ReadWriteWeb

Cognition Announces "World's Largest Semantic Map"

Written by Richard MacManus / September 16, 2008 9:55 AM / 8 Comments

Cognition Technologies, a Semantic Web company that specialises in Natural Language Processing (NLP) search, is today announcing the release of what it claims is "the largest commercially available Semantic Map of the English language." We interviewed Cognition CEO Scott Janus to find out what this means.

We also discovered that Cognition, which currently licenses its technology to other organizations, is planning to build a general consumer search engine - which will compete with Google and others.

What is a Semantic Map?

A Semantic Map is kind of like a dictionary, in that it's a representation of Cognition's ability to define things. Cognition claims that its Semantic Map has over 10 million semantic connections; over 4 million semantic contexts (word meanings that create contexts for specific meanings of other related words); over 536,000 word senses (word and phrase meanings); 75,000 concept classes (or synonym classes of word meanings); 7,500 nodes in the technology's ontology or classification scheme; and 506,000 word stems (roots of words) for the English language.

Image from Cognition

The company says that its Semantic Map "is more than double the size of any other computational linguistic dictionary for English".

Cognition Technologies has been working on its technology for 24 years, with a lot of input from lexicographers and linguists over that time. Because they've used a mix of algorithms and human input, Cognition has been able to discern relevancy, meaning, synonymy. Scott Janus told us that one of Cognition's strengths is that it can disambiguate words and phrases, which Janus says differentiates them from the keyword and pattern matching algorithms of Google, Yahoo and others.

For example Janus told us that Cognition's technology can find results even if direct words are not used - which he says Google can't do.
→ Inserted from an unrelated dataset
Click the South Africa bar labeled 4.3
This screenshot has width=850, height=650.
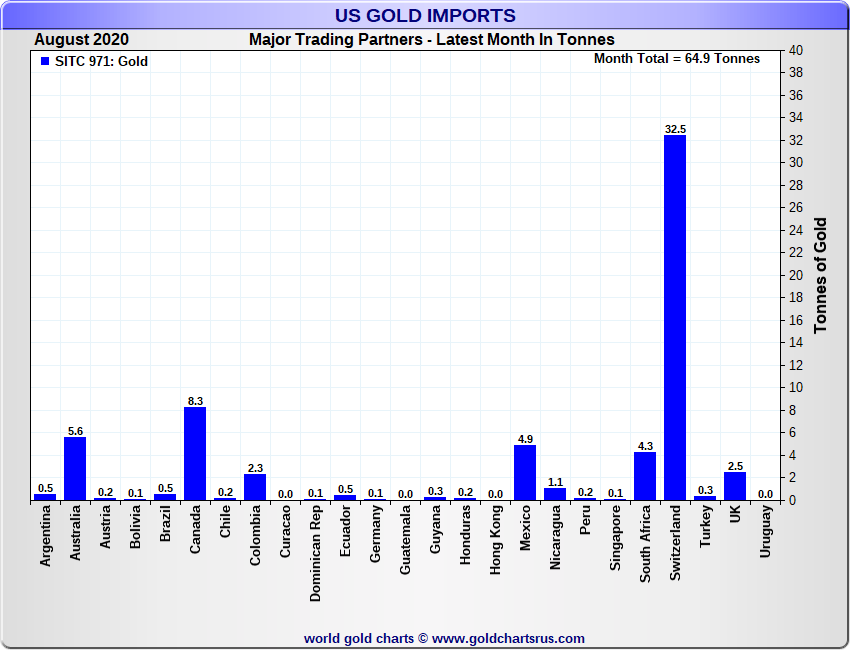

Cognition Plans General Search Engine

The comparisons to Google led us to ask the obvious question: does Cognition's semantic technology have a more general application? In other words, does Cogition plan to take on Google by creating a search engine for consumers? CEO Scott Janus replied that yes they do plan to "one day offer search on the general web". However he said that they need more capital funding to index the entire Web, put infrastructure in place, etc.

As of now Cognition will continue to license its semantic technology to verticals like law and health. Janus told us that Cognition is "good for complex content where lot of synonyms are used", so right now data-intensive industries are where it is aiming.

Cognition's current applications include legal (e.g. LexisNexis Concordance's case management), health (e.g. MEDLINE), and a semantically charged version of Wikipedia.

Image from Cognition

Cognition vs Powerset and Hakia

Two other Semantic search engines we've been tracking closely on ReadWriteWeb are Powerset and Hakia. We asked CEO Scott Janus what makes Cognition different from those two products?

In a nutshell, Janus says that its Semantic Map is bigger and better.

Specifically, he said that Powerset is actually "not so similar" to Cognition. According to Janus, Powerset does "parsing" - which it licensed from Xerox Parc. That is 20-25% of the solution, said Janus, but Powerset "doesn't have a good semantic map". Cognition went so far as to write a white paper (pdf) explaining why it thinks Powerset "misses the point".

As for Hakia, Janus said that as far as he can see Hakia is focused on "ontological classifications" - classifying words and concepts together. But he says Hakis doesn't have as full a semantic map as Cognition, so he thinks Cognition has "a better understanding" compared to Hakia.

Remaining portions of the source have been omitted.